## What the exercise asks
Print, word for word, the line containing "Given: Show the" and all lines beneath it to the end of the entries below. Pictures do not belong in the copy.

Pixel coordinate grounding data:
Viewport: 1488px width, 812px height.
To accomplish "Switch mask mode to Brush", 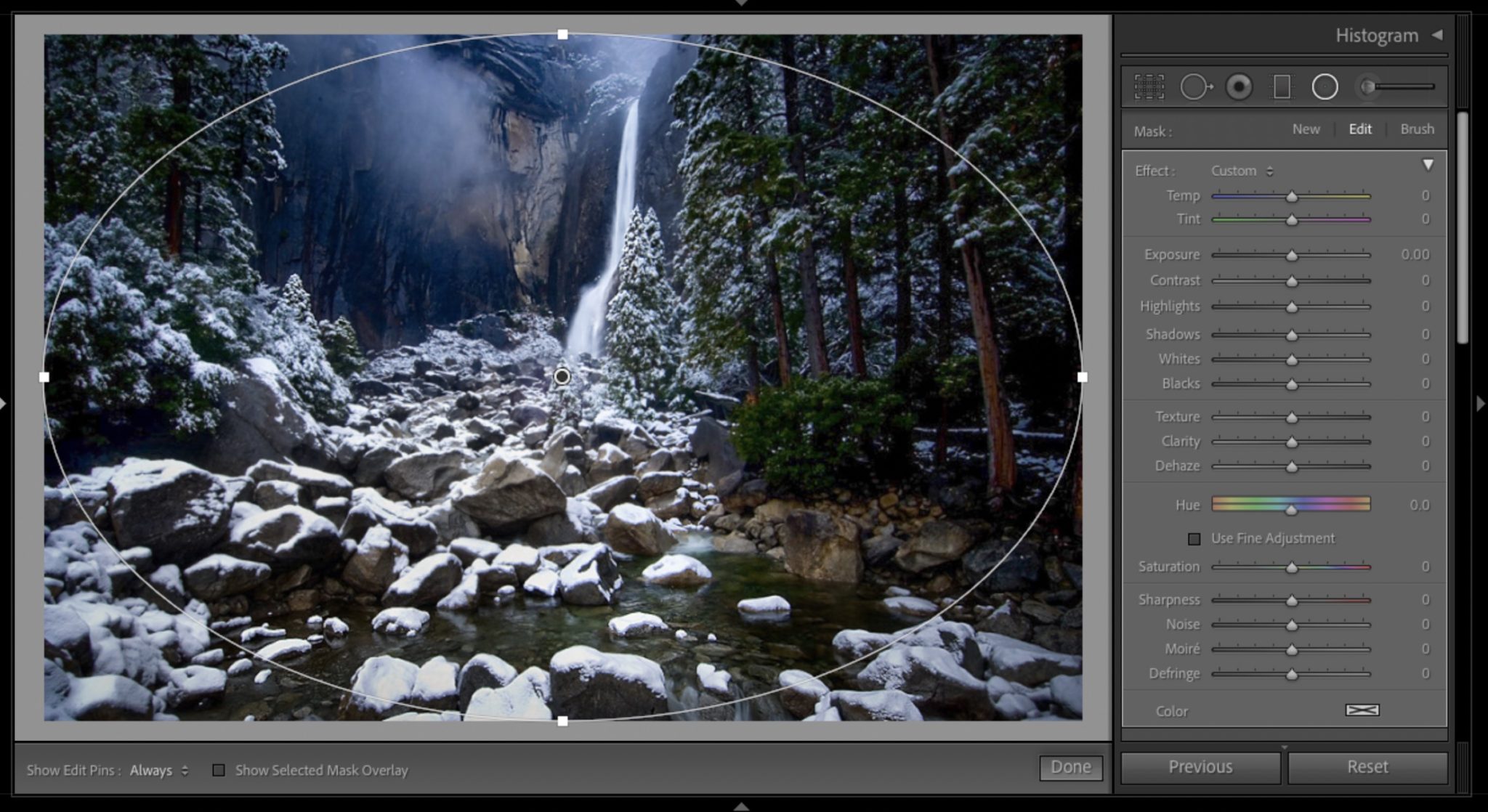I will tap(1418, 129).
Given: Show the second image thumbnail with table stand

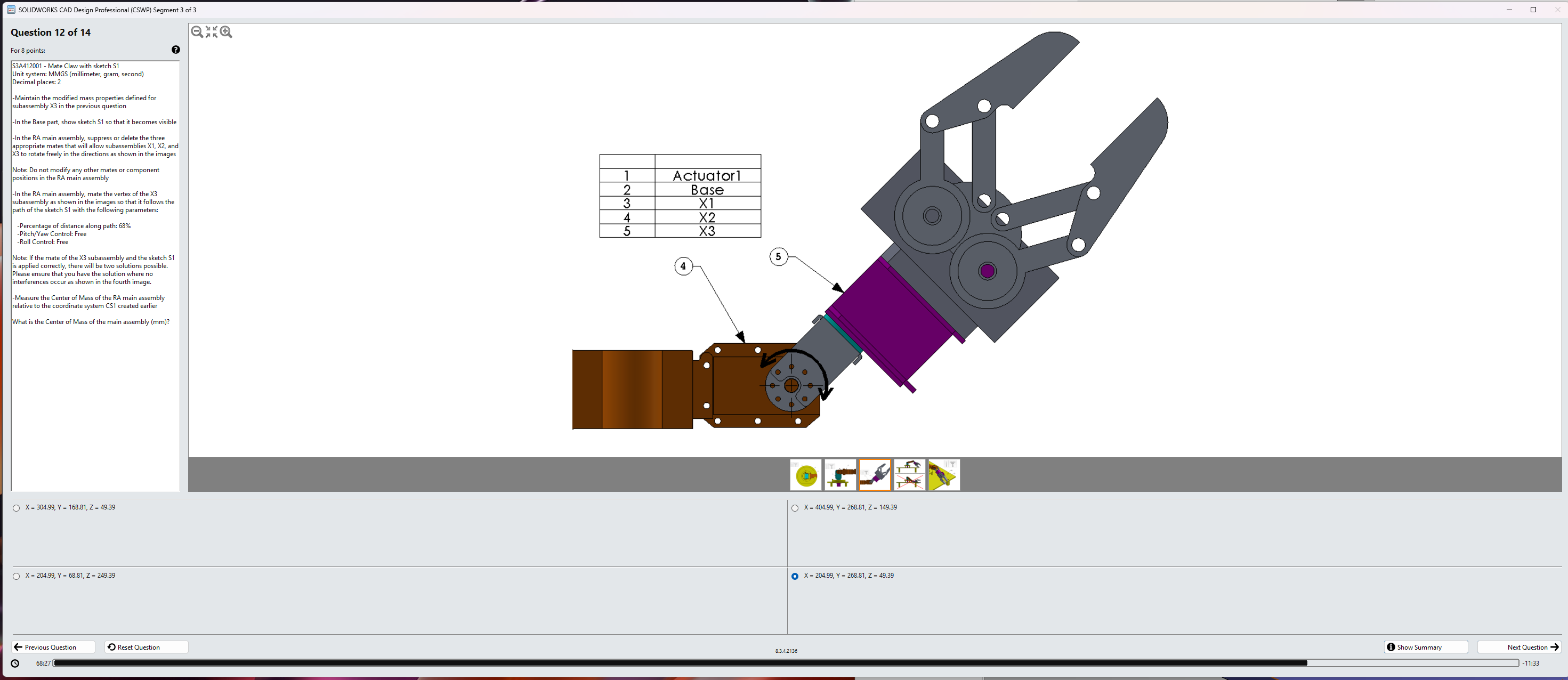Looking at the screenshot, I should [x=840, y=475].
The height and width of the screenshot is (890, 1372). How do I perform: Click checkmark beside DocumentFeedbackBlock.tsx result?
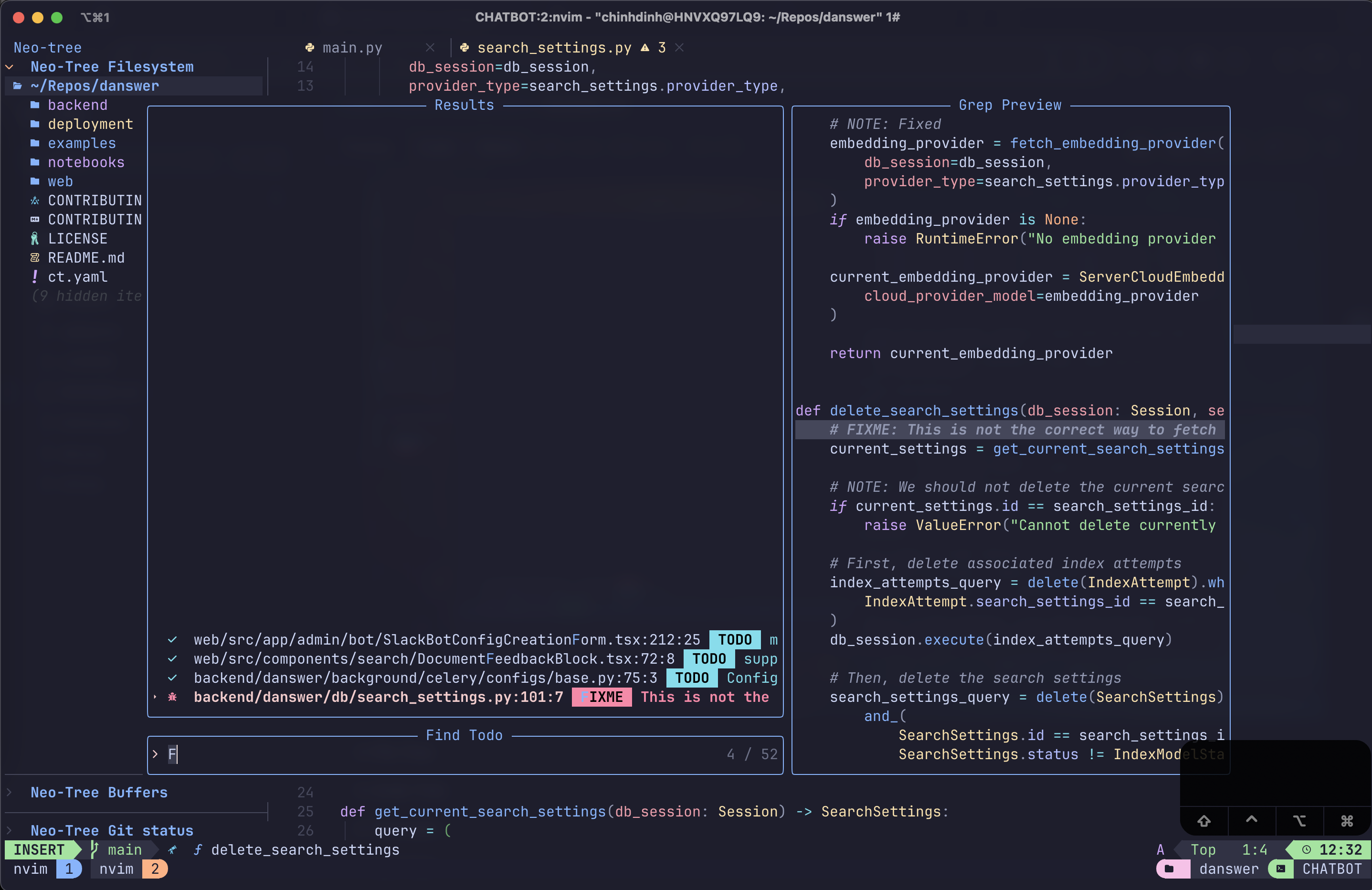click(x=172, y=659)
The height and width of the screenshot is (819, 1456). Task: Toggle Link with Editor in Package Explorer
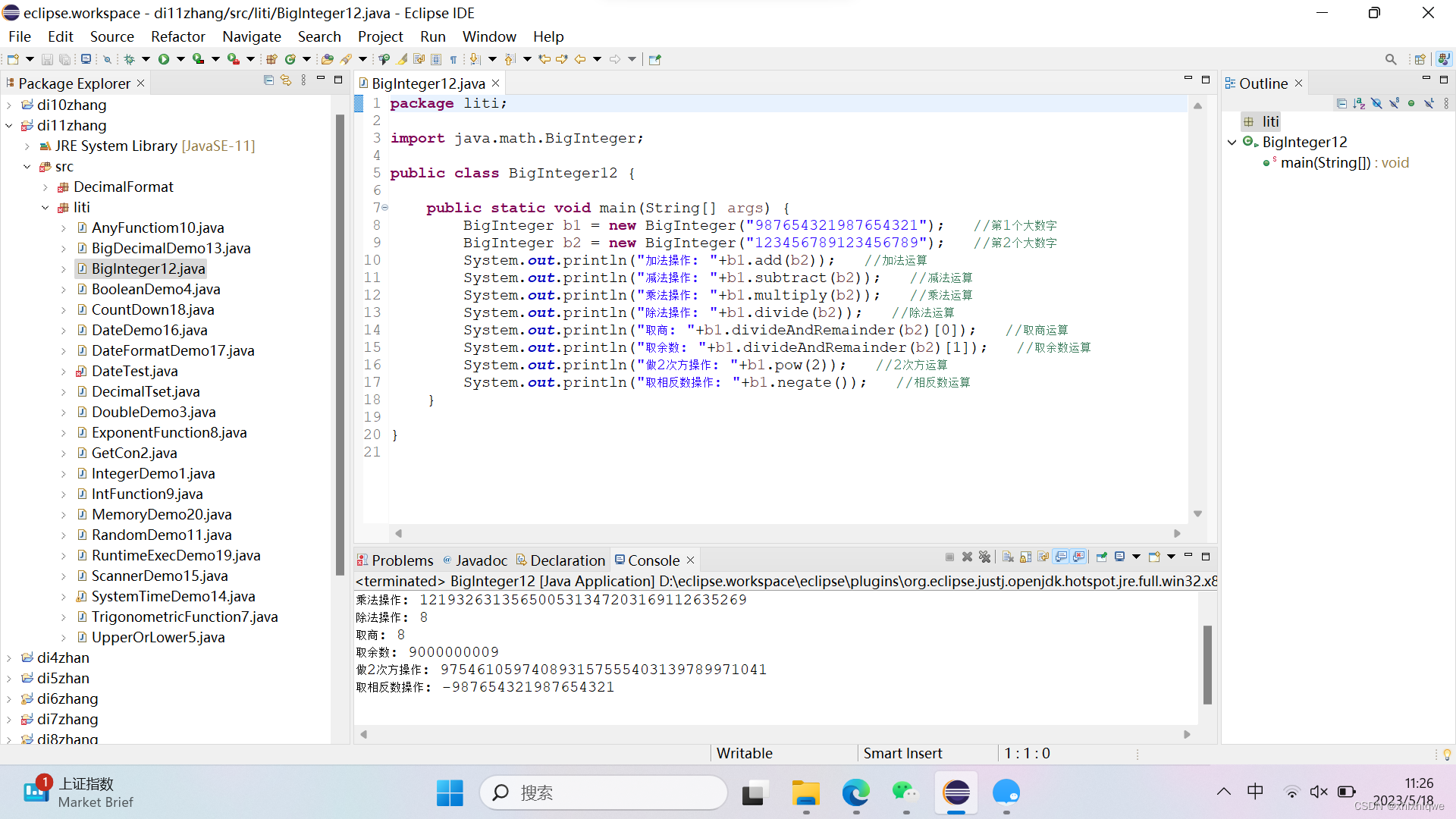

## Answer to this problem
Given: Show the second image thumbnail with table stand

Looking at the screenshot, I should [x=840, y=475].
The height and width of the screenshot is (890, 1372). How do I perform: Click checkmark beside DocumentFeedbackBlock.tsx result?
click(x=172, y=659)
The height and width of the screenshot is (819, 1456). Task: Toggle Link with Editor in Package Explorer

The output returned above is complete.